Ich bin 15 Jahre alt und spiele seit ungefähr 5 Monaten WoW. Momentan spiele ich meinen ersten Charakter, einen Mönch-Heiler hoch, der sich gerade auf der Zielgeraden zu Level 90 befindet. 

Über mich:

- 15 Jahre 
- Schüler eines Gymnasiums
- Freundlich und Hilfsbereit
- 5 Monate WoW-Erfahrung (davor SW:ToR)
- besitze Micro, sowie TS3

Was ich suche:

- Gilde, in der Wert auf ein gutes Miteinander gelegt wird und man gemeinsam Spaß hat
- Keine Progress- bzw.
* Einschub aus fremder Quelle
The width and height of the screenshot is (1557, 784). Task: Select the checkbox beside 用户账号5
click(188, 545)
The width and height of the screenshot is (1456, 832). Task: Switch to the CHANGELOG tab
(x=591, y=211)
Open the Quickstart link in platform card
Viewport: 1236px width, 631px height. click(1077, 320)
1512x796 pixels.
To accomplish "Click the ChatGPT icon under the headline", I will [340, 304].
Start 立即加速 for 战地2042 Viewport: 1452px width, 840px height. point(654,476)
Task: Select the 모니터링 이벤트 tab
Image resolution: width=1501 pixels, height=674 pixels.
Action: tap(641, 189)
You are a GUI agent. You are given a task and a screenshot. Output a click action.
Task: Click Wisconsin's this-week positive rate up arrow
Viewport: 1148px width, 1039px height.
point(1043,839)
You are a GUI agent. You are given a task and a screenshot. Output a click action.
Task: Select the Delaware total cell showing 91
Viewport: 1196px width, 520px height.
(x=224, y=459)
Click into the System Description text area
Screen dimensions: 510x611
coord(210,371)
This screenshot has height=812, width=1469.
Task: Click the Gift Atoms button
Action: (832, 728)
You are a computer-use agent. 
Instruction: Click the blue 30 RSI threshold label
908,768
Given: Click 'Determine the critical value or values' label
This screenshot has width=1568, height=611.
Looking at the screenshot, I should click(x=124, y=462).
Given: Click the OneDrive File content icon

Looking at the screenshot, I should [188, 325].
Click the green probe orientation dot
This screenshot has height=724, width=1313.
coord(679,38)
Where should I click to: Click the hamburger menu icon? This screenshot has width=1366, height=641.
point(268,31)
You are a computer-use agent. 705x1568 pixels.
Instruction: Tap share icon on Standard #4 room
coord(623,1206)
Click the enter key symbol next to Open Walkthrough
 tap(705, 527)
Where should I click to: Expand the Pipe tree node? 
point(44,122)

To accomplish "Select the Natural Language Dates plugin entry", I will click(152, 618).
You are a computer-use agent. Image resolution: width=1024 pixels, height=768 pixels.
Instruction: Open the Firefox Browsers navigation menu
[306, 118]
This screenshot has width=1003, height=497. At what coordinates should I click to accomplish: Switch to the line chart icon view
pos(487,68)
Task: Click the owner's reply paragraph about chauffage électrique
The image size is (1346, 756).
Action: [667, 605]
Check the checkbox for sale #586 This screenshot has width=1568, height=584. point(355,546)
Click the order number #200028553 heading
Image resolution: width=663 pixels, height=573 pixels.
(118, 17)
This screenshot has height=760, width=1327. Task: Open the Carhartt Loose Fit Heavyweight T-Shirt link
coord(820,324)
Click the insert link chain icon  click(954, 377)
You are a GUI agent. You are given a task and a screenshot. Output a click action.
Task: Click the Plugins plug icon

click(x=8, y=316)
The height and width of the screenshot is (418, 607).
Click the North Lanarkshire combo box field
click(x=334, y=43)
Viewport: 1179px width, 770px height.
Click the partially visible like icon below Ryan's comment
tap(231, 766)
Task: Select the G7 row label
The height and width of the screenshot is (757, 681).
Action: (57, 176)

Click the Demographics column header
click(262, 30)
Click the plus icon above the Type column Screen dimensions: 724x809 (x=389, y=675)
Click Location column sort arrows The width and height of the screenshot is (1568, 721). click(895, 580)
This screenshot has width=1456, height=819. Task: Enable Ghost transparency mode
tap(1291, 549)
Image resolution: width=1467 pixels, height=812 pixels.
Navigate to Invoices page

Zweckgilde
- freundlicher, familiärer Umgang miteinander
- (eventuell) Raids

Falls ihr noch mehr wissen wollt, schreibt mir eine PN hier im Forum oder schreibt direkt hier im Thread  

Ich hoffe ich finde eine nette, familiäre Gilde


----------



## sharthakan (4. Oktober 2013)

Grüsse

Die Gilde "Angels of Thunder" (Realm DUN MOROGH EU) sucht immer wieder nach Verstärkung.
Es handelt sich hierbei um eine familiäre und entspannte Gilde, wo Jung und Weniger-Jung (jap, ich zähle hier dazu ^^) sich miteinander unterhalten, etwas unternehmen oder einfach wild im TS rumbrabbeln 

Der Chef, Jowanja, wird sicherlich gerne mit dir in Kontakt treten, wenn du Zeit und Lust hast


----------



## CoolyxD (20. Oktober 2013)

/push


----------



## Alterkrieger (25. Dezember 2013)

Falls noch es noch Aktuell ist hau mich mal per Pn an dann könn wir mal was reden.


----------



## dreifragezeichen (25. Dezember 2013)

huhu  CoolyxD,

ein tipp noch, auf welchem server treibste dich rum, ich konnte es nicht genau raus lesen wo du bist, dann wäre es für die anderen leichter dich in gilde zu inven..

viel glück und spass 

ah viel erfolg bei der zukünfitgen gilde


----------



## Alterkrieger (25. Dezember 2013)

Hmm vermute mal der ist auf Aldor


----------